▶ [What to do]: Nothing but the lines from the start of the entries through the line holding "Careers (162, 2109)" is to be repeated, exactly and with pictures excluded.

▶ [Available records]:
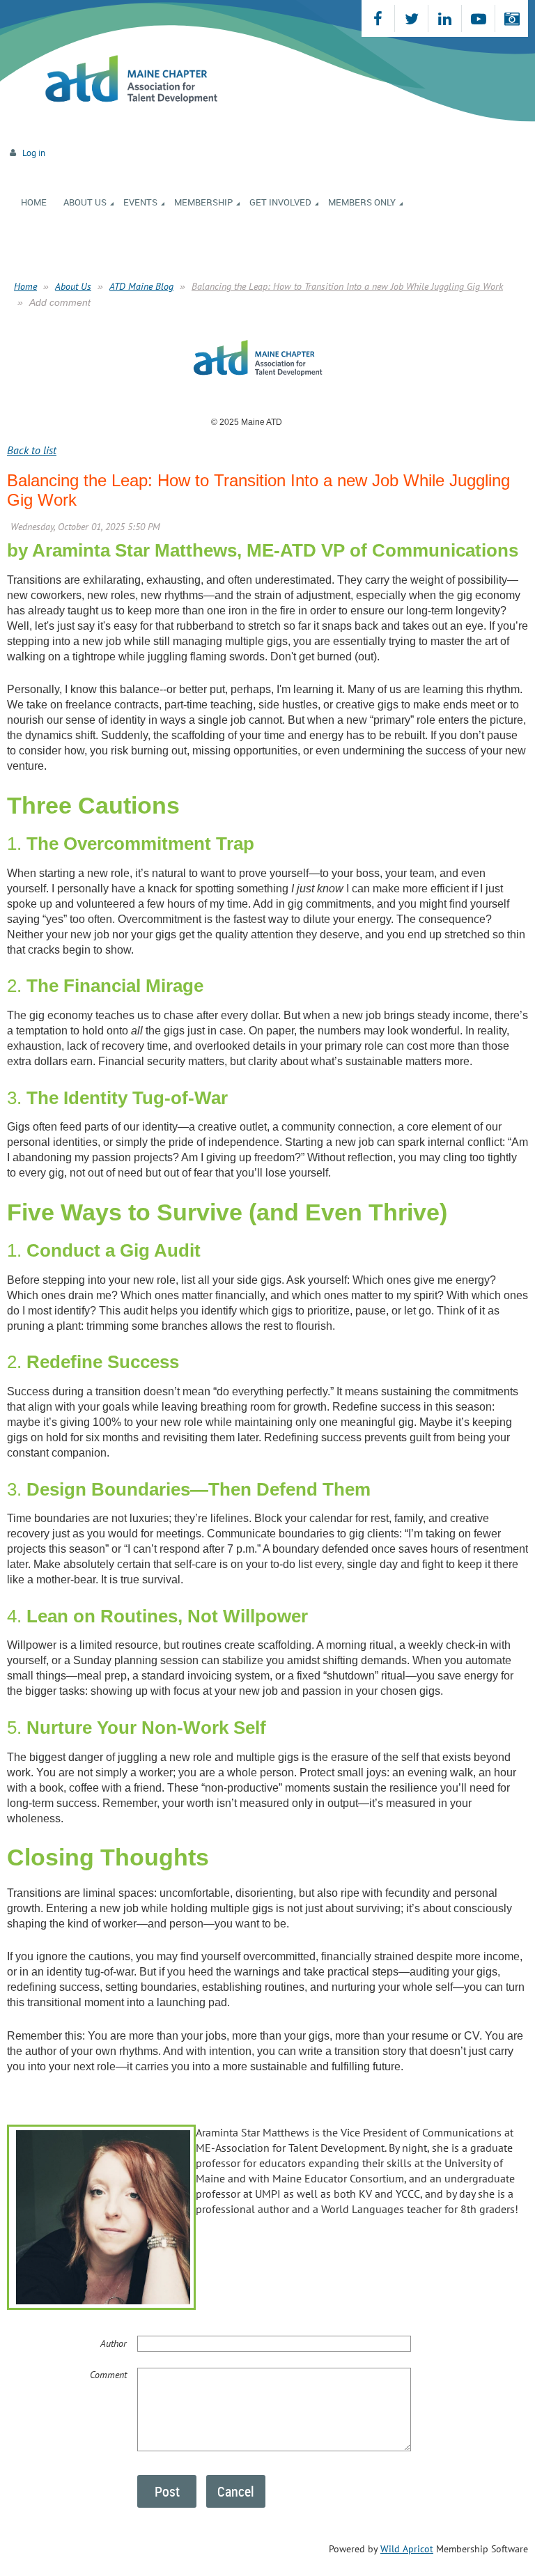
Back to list (31, 450)
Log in (33, 153)
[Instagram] (511, 18)
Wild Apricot (406, 2549)
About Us (73, 286)
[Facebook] (378, 18)
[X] (411, 18)
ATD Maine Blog (141, 286)
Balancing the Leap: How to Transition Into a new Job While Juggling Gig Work (347, 286)
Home (25, 286)
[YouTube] (478, 18)
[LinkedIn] (444, 18)
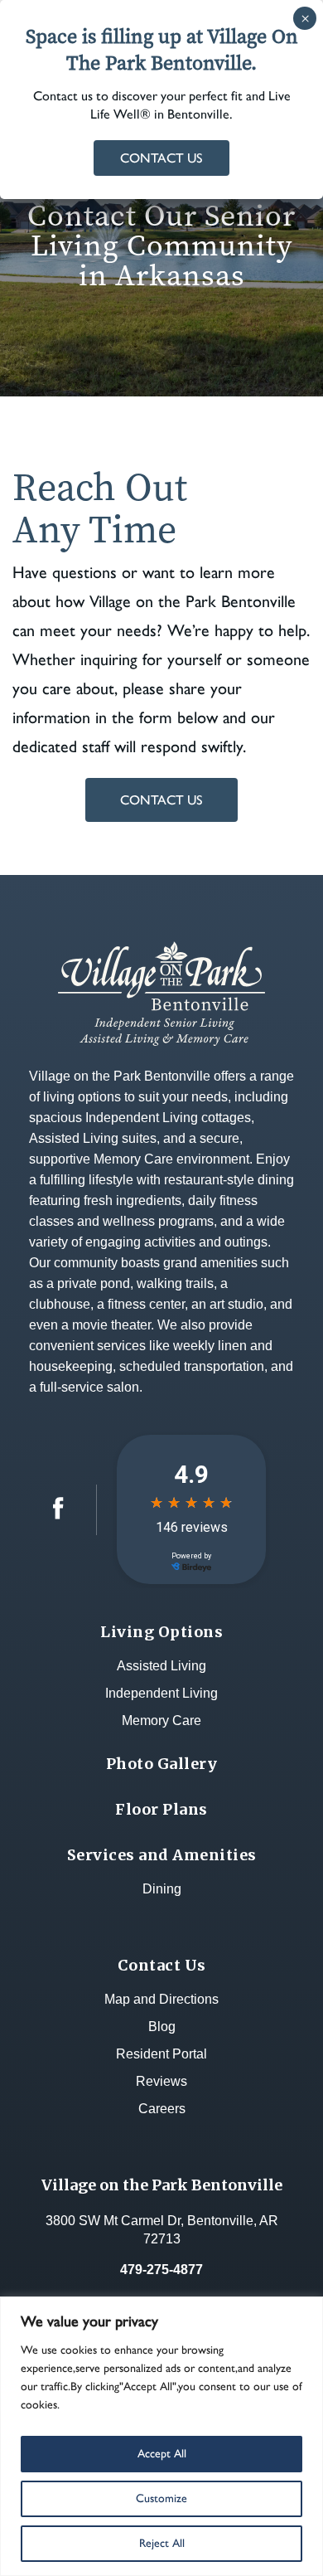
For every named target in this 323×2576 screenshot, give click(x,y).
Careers (162, 2109)
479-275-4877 (161, 2270)
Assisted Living (161, 1666)
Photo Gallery (162, 1763)
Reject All (162, 2543)
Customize (161, 2498)
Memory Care (161, 1720)
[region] (161, 2436)
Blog (162, 2026)
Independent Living (161, 1693)
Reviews (161, 2081)
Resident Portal (161, 2054)
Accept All (161, 2454)
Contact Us (161, 800)
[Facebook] (58, 1515)
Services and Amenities (162, 1854)
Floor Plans (161, 1809)
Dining (161, 1889)
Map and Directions (161, 1999)
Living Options (161, 1631)
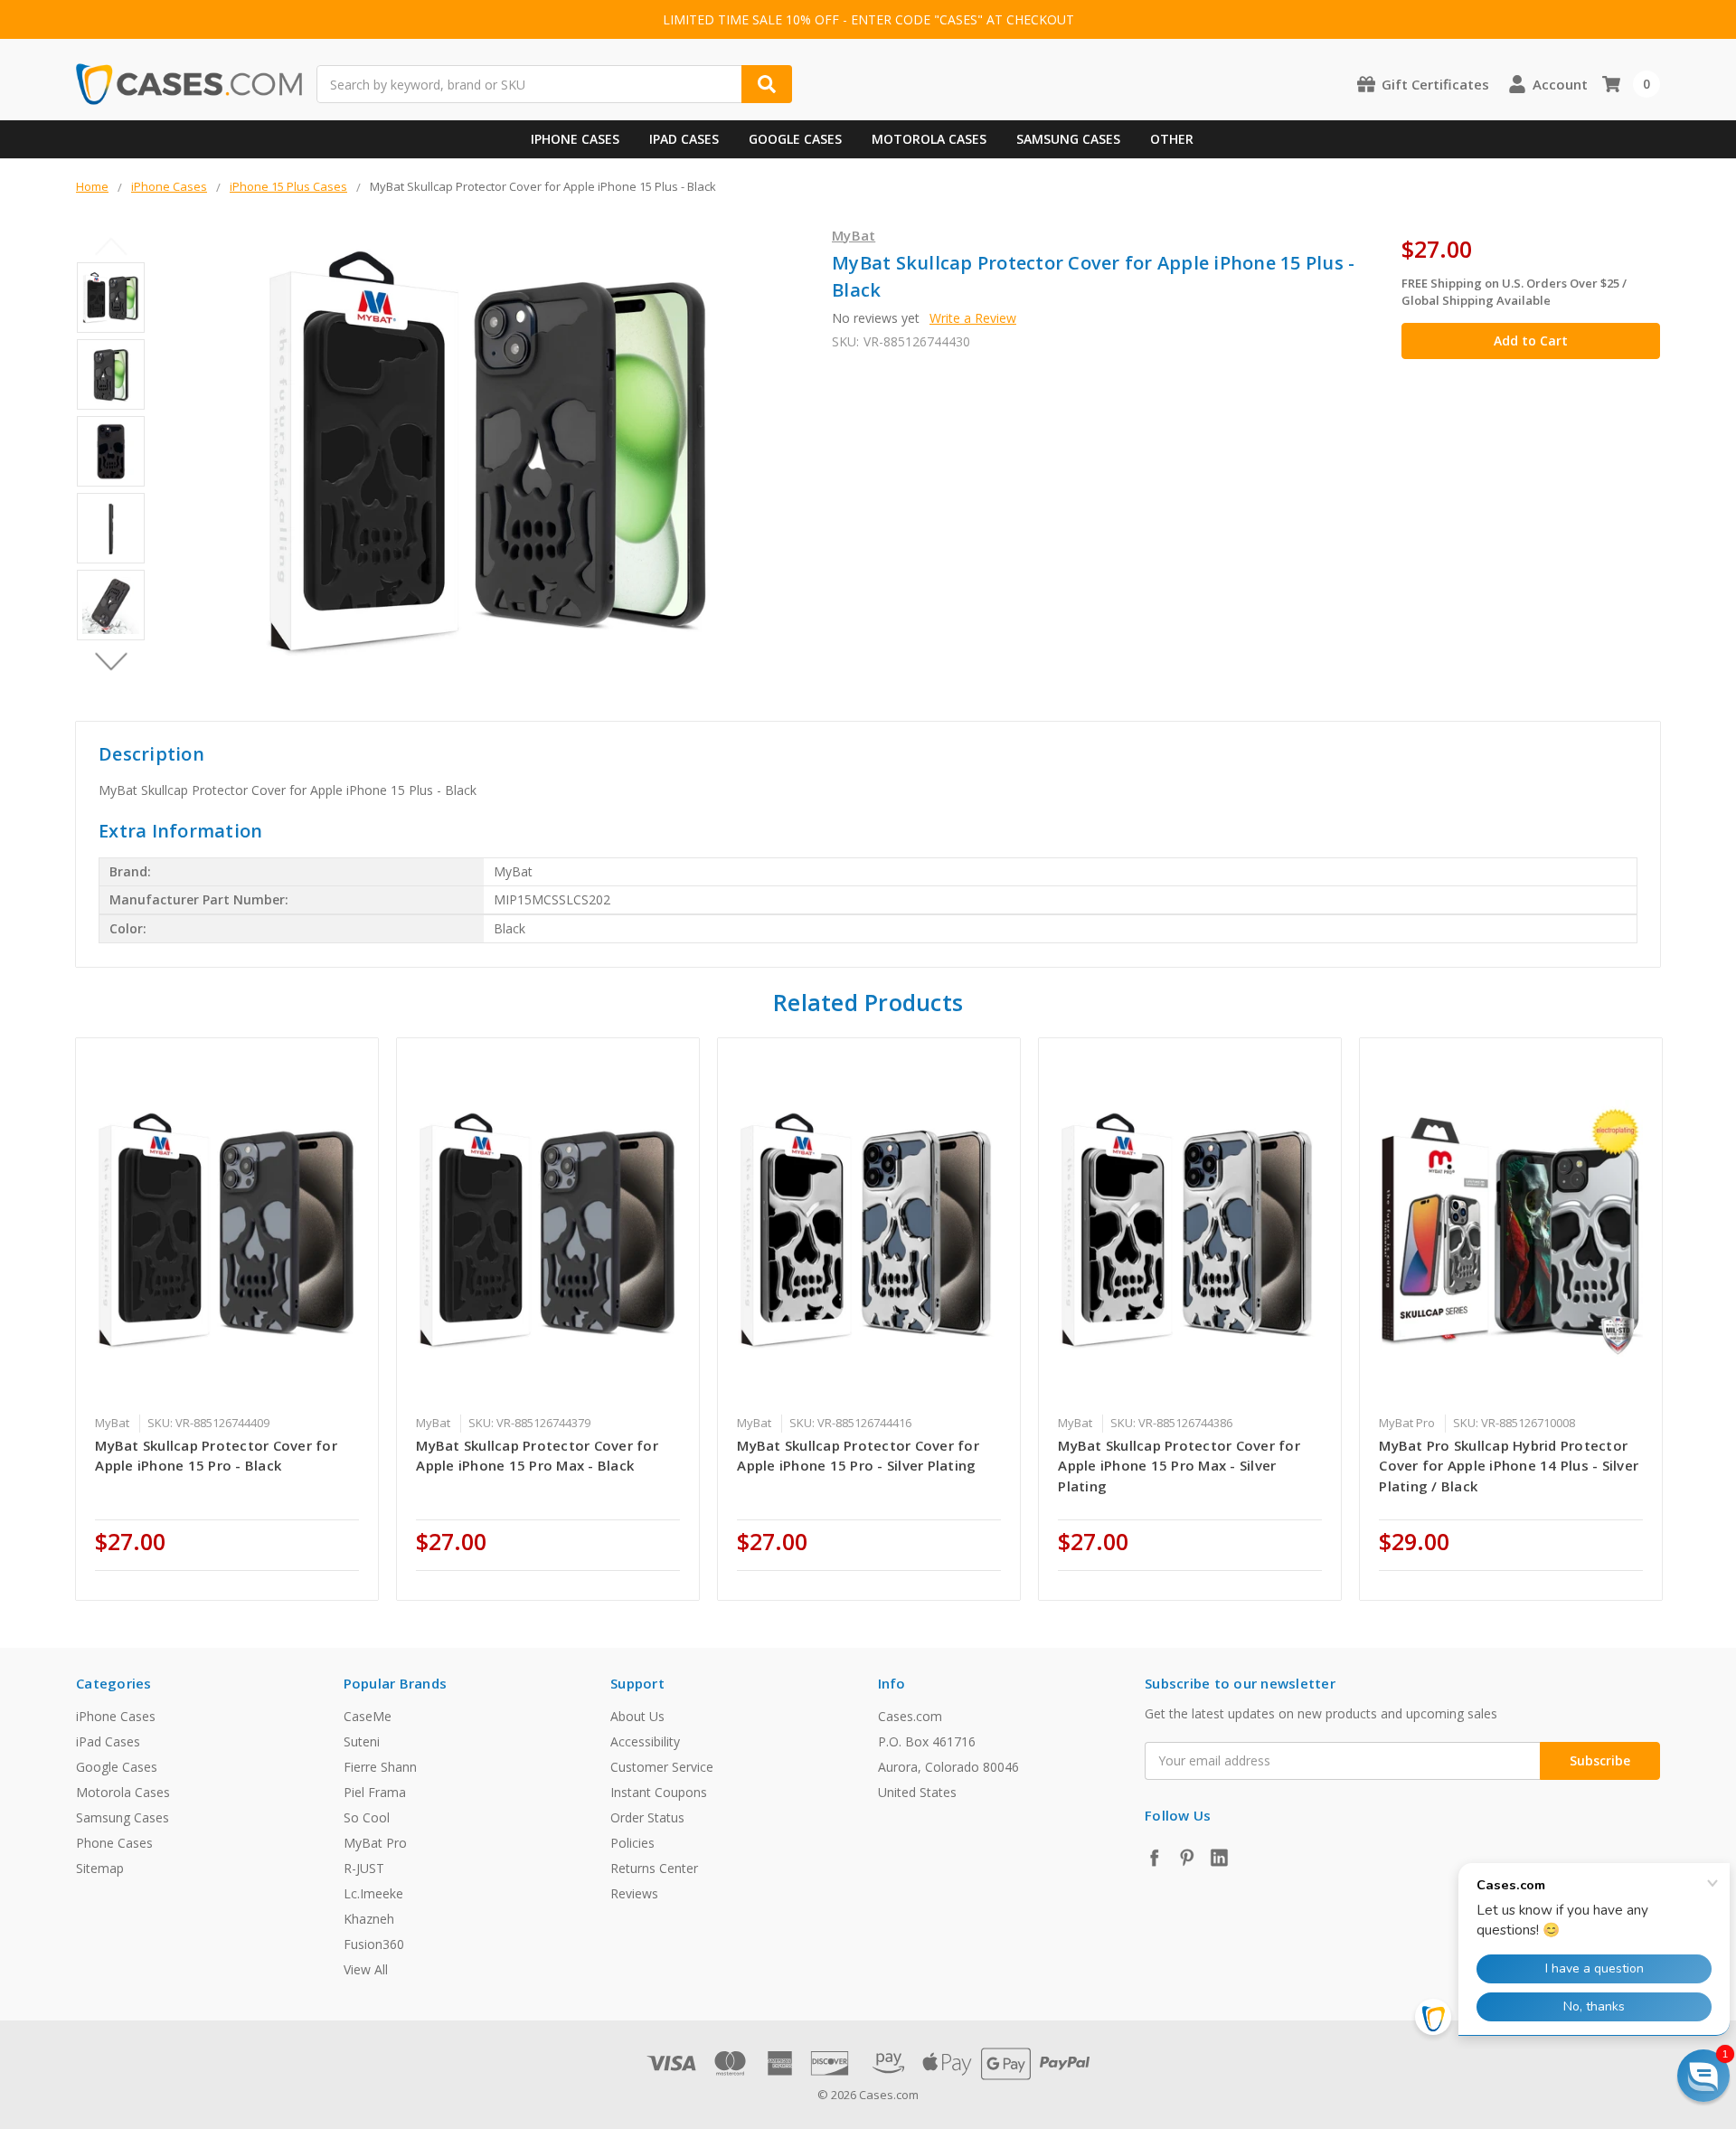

▶ [Written solution]:
Back to list (31, 450)
Log in (33, 153)
[Instagram] (511, 18)
Wild Apricot (406, 2549)
About Us (73, 286)
[Facebook] (378, 18)
[X] (411, 18)
ATD Maine Blog (141, 286)
Balancing the Leap: How to Transition Into a new Job While Juggling Gig Work (347, 286)
Home (25, 286)
[YouTube] (478, 18)
[LinkedIn] (444, 18)
For every named target in this 323×2576 screenshot, give click(x,y).
Careers (162, 2109)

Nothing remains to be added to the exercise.